Em 1951, Lupino estrelou e codirigiu um filme noir, Cinzas que queimam (On Dangerous Ground), do cineasta Nicholas Ray. Talvez a experiência tenha inspirado seu projeto seguinte, O mundo odeia-me (The Hitch-Hiker, 1953), que roteirizou em parceria com Collier Young, e que muitas vezes é citado como sendo o primeiro filme noir dirigido por uma mulher. Nele, dois homens que estão viajando dos Estados Unidos para o México aceitam dar carona a um desconhecido, sem saber que ele é foragido por já ter matado outros que lhe deram carona anteriormente. O captor mantém suas duas presas sob controle, enquanto a polícia está no rastro dos três. Ao contrário dos seus dramas com temas sociais, Lupino constrói um mundo quase sem mulheres, marcado pela violência e com uma atmosfera sinistra que, aliada a uma violência particularmente masculina, resulta em um suspense crescente.
Foram poucos filmes, mas significativos, dirigidos em um curto espaço de tempo. Aos já mencionados se somam O mundo é culpado (Outrage, 1950), Laços de sangue (Hard, Fast and Beautiful!, 1951) e O bígamo (The Bigamist, 1953). Com eles, a cineasta elabora temas como estupro, carreira, parentalidade e bigamia. O conjunto de títulos muitas vezes flerta com o melodrama, colocando em primeiro plano temas espinhosos, sem deixar de lado uma linguagem sofisticada.
A teórica de cinema Claire Johnston (1940-1987) escreveu em 1973 a respeito da forma como Ida Lupino, assim como Dorothy Arzner (a única mulher dirigindo em Hollywood a partir de meados da década de 1930), trabalhou em meio ao que chamou de ideologia sexista dominante. Segundo Johnston, ambas se valeram dos filmes que dirigiram e se apropriaram da iconografia vigente (uma certa representação mítica das mulheres) para provocar duplicações críticas.
Para a autora, o fato de Lupino escolher usar o melodrama como forma de expressão é significativo justamente por se tratar do gênero que apresenta uma visão mais humana das mulheres (e nesse caso de seus dramas) e que se adapta à exteriorização de sua opressão.

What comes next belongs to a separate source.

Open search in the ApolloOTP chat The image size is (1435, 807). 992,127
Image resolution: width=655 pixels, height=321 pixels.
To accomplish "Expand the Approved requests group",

Por isso, o cinema de Lupino aponta para a própria subversão da mítica hollywoodiana da criação imagética de mulheres.
Nesse sentido, é interessante observar como seu legado tem sido redescoberto em suas particularidades. O fato de ela estar virtualmente sozinha enquanto mulher diretora em certo momento de sua carreira não é algo que deixe de ter influência na construção do lugar peculiar que está se construindo para ela na história do cinema. Sua breve filmografia, com orçamentos reduzidos, traz majoritariamente dramas e protagonismos femininos, em narrativas que se destacam pela sua elegância, usando de temas vistosos com uma abordagem ambígua, ao mesmo tempo crua e empática. O resultado são filmes memoráveis, que merecidamente estão ganhando espaço, assim como ela mesma, Ida Lupino, enquanto cineasta, redescoberta por novas políticas do olhar.